No.78 園だよりヒューマニティー本園(2015年2月3日発行)

お知らせ 

小学校入学後の『9歳の壁』をご存知ですか?

 9歳は、ちょうど小学校3~4年生を迎える時期。この時期から、勉強が得意な子と苦手な子に分かれていきます。さて、それはなぜでしょうか?
 それは、小学校3年生から4年生にかけて勉強内容がこれまでと大きく変わるからなのです。小学校2年生までは文字の読み書きを覚えたり、掛け算の暗記や反射的に計算を解くような問題が中心です。しかしながら、小学校3年生以降になると文章自体を考える抽象的な問題が多くなってきます。
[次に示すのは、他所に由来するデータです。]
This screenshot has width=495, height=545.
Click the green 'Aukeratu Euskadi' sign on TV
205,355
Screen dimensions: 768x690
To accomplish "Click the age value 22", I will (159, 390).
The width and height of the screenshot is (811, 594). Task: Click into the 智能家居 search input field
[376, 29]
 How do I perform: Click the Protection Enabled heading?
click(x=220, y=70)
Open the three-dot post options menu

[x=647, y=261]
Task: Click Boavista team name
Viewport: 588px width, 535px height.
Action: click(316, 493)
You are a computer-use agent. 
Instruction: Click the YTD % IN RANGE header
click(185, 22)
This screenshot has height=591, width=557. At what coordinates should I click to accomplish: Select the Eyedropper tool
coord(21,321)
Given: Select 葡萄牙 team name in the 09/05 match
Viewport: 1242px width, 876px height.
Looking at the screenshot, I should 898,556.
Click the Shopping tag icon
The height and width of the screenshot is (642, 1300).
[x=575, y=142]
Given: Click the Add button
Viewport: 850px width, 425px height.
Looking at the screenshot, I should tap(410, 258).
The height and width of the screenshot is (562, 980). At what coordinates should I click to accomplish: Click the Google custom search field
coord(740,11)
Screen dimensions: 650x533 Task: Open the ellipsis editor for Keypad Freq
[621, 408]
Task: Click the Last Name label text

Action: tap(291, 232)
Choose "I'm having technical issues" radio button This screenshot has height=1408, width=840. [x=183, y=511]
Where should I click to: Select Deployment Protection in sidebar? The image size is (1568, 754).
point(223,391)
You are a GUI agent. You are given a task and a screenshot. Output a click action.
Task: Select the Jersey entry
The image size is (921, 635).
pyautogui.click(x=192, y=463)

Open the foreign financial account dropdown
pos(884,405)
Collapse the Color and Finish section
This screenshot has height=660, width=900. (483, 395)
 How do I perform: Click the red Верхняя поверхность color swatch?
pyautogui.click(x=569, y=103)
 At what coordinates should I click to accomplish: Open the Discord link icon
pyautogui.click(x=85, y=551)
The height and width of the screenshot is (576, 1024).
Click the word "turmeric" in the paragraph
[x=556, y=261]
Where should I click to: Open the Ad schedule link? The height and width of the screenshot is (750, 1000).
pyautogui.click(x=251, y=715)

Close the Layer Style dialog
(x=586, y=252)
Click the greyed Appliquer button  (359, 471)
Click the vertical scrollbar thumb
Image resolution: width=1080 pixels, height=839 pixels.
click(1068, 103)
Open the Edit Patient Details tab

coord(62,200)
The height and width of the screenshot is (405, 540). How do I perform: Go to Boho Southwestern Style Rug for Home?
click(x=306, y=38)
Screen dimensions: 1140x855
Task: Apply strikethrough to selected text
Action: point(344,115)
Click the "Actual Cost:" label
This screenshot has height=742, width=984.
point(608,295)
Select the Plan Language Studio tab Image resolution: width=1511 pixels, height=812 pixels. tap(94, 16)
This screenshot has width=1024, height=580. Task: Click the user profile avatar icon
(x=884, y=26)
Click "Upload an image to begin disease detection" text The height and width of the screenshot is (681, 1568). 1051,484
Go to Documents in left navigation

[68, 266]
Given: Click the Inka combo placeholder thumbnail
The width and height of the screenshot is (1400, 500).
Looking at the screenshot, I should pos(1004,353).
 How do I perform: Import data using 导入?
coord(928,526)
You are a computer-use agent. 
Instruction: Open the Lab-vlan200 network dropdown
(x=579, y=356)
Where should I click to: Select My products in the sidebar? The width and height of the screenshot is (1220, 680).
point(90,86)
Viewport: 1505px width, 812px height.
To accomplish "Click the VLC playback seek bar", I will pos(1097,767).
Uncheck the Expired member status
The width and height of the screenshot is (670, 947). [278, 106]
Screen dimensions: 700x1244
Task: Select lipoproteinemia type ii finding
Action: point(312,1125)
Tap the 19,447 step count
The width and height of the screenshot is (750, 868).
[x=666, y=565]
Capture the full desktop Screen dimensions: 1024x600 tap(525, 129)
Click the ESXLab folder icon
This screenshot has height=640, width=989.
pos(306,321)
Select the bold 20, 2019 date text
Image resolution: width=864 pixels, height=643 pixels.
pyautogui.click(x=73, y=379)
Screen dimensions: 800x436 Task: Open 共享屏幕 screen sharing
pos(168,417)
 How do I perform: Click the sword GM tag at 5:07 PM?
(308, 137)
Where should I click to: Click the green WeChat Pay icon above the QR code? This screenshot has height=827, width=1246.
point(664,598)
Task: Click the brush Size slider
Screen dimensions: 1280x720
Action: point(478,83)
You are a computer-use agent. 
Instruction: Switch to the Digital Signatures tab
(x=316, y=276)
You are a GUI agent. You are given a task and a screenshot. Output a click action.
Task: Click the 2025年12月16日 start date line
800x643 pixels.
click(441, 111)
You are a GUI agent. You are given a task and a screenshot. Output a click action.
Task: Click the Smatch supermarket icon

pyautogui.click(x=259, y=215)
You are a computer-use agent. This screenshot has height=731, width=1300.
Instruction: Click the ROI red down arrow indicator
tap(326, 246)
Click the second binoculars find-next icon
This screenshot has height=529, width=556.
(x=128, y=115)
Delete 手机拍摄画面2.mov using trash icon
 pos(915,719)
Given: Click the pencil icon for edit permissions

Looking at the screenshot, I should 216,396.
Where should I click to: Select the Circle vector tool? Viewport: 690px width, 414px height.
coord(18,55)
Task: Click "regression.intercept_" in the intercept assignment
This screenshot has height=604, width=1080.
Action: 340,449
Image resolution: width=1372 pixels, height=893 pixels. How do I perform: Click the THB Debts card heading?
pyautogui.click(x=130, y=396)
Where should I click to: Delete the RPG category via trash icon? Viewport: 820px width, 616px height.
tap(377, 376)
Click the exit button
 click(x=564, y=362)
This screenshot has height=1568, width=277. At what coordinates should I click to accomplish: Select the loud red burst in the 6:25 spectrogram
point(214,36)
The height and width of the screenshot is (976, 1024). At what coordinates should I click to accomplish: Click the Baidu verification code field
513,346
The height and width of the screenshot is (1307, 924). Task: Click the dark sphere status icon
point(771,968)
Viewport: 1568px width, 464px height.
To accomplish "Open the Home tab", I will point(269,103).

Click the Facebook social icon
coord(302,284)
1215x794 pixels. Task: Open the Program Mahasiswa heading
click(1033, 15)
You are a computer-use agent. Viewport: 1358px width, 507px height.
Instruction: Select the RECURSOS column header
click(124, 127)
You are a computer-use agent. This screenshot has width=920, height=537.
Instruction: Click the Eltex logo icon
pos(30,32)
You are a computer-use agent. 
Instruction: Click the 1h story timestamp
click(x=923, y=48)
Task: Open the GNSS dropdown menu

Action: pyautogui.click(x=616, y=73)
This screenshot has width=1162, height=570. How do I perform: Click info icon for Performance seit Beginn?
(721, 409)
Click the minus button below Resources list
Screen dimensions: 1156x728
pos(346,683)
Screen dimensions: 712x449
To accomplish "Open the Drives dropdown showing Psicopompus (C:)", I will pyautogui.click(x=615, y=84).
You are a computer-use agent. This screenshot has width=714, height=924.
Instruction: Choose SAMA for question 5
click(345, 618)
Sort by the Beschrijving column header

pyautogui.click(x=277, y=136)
そのような内容をつかむためには、その文章によって『自分は何を問われているのか、どのように表現しなければならないのか』というような『言葉の力』が必要となってくるのです。
 また、9歳は人間関係も変化してくる時期です。子どもたちは特定の友達との仲間集団をつくるようにもなるので、コミュニケーション能力が必要となります。学習面だけでなく、精神的な負荷を抱えないためにも、当園では幼児期から思考力を育てるための遊びと勉強、しつけを積極的に取り入れていきます。


思考力が育っている子どもの脳
人間の脳は、感じる脳と考える脳が支え合い、何をすべきか、何をしたいのかということを調整しています。しかし、ストレスが過剰な状態になると、支え合う構造が崩れてしまい、考える脳が感じる脳を抑圧し、「~しなければいけない」という指令を出すようになります。その結果、生きるための脳にも、バランスの崩れた指令が出され、精神障害が起きるようになります。
 よって、思考力が育っている子どもの脳は、3つの脳が、バランスよく活動していなければなりません。幼少期に感じる脳が育っていない子どもは、キレやすくなると言われています。そのため、当園では、五感を育てながら、考える力の基礎を培っていき取り組んでいます。

①感じる脳=大脳辺縁系
好き嫌いなどの本能的な情動や記憶を司る脳で、保護者との愛着関係によって育つ脳です。
②考える脳=大脳
右脳と左脳の2つに分かれています。右脳は不安や安心を感じ、空間認識に関わり、左脳は言葉の機能に関わっており対人関係を司っています。
③生きるための脳=間脳
自律神経やホルモン分泌に関わっています。